According to analysis by HP Wolf Security, one of the most notorious malware campaigns which is now relying ZIP archives and malicious HTML files is Qakbot – a malware family which is not only used to steal data, but also used as a backdoor for deploying ransomware. Qakbot reemerged in September, with malicious messages sent out by email, claiming to be related to online documents which needed to be opened. If the archive was run, it used malicious commands to download and execute the payload in the form of a dynamic link library, then launched using legitimate – but commonly abused – tools in Windows. Shortly afterwards, cyber criminals distributing IcedID - a form of malware which is installed in order to enable, hands-on, human-operated ransomware attacks – started using a template almost identical to that used by Qakbot to abuse archive files to trick victims into downloading malware. Both campaigns put effort into ensuring the emails and the phony HTML pages looked legitimate to fool as many victims as possible. 

"What was interesting with the QakBot and IcedID campaigns was the effort put in to creating the fake pages – these campaigns were more convincing than what we've seen before, making it hard for people to know what files they can and can't trust," said Holland. A ransomware group has also been seen abusing ZIP and RAR files in this way.
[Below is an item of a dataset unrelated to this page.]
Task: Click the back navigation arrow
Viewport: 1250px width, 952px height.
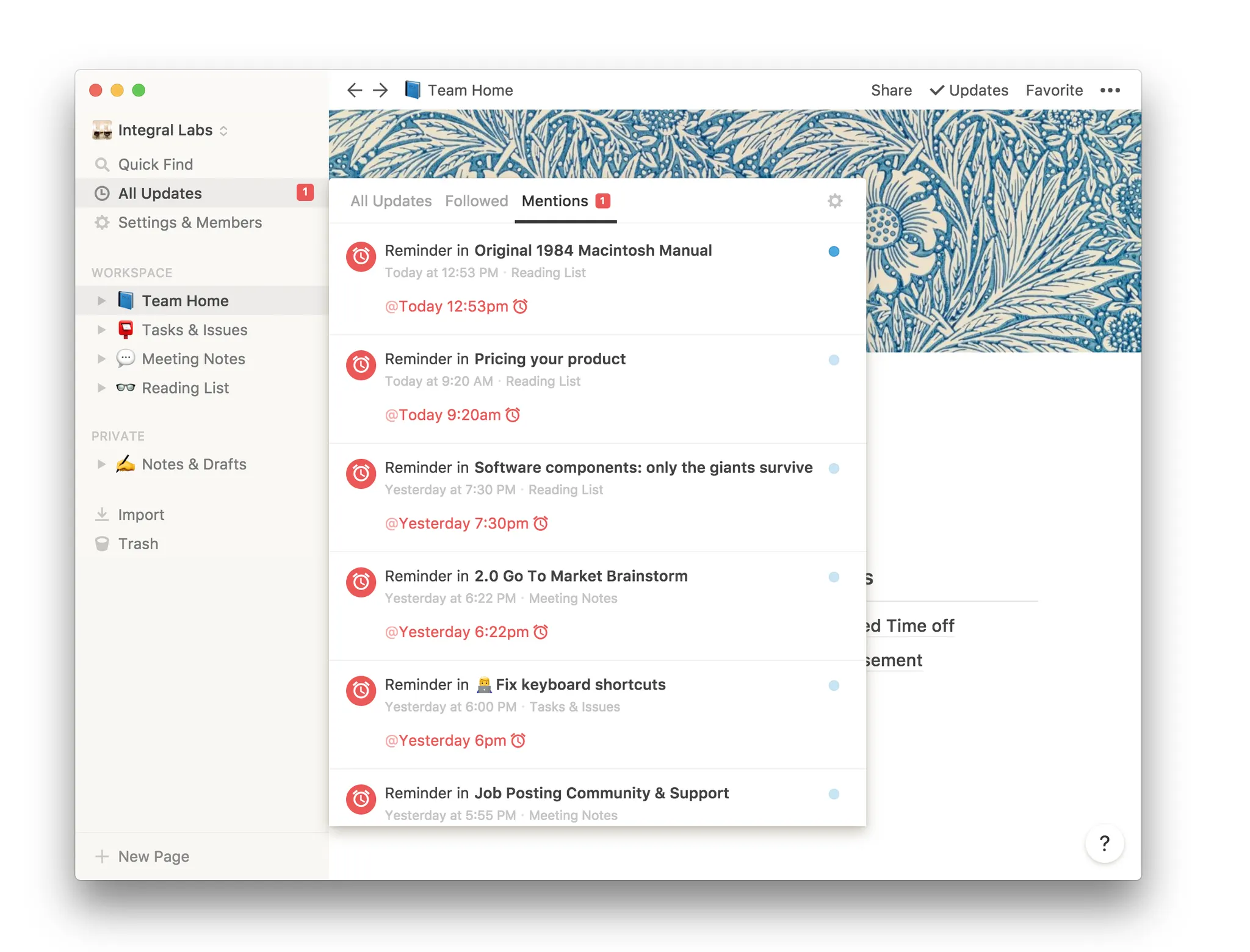Action: pos(355,90)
According to HP Wolf Security, a campaign spread by Magniber ransomware group targeted home users, with attacks which encrypt files and demand $2,500 from victims.   In this case, the infection begins with a download from an attacker-controlled website which asks users to download a ZIP archive containing a JavaScript file purporting to be an important anti-virus or Windows 10 software update. If run and executed, it downloads and installs the ransomware. Prior to this latest Magniber campaign, the ransomware was spread by through MSI and EXE files – but like other cyber criminal groups, they've noticed the success which can be achieved with delivering payloads hidden in archive files. 

Cyber criminals are continuously changing their attacks and phishing remains one of the key methods of delivering malware because it's often difficult to detect if an email or files are legitimate – particularly if it has already slipped by hiding the malicious payload somewhere where anti-virus software can't detect it. Users are urged to be cautious about urgent requests to open links and download attachments, especially from unexpected or unknown sources.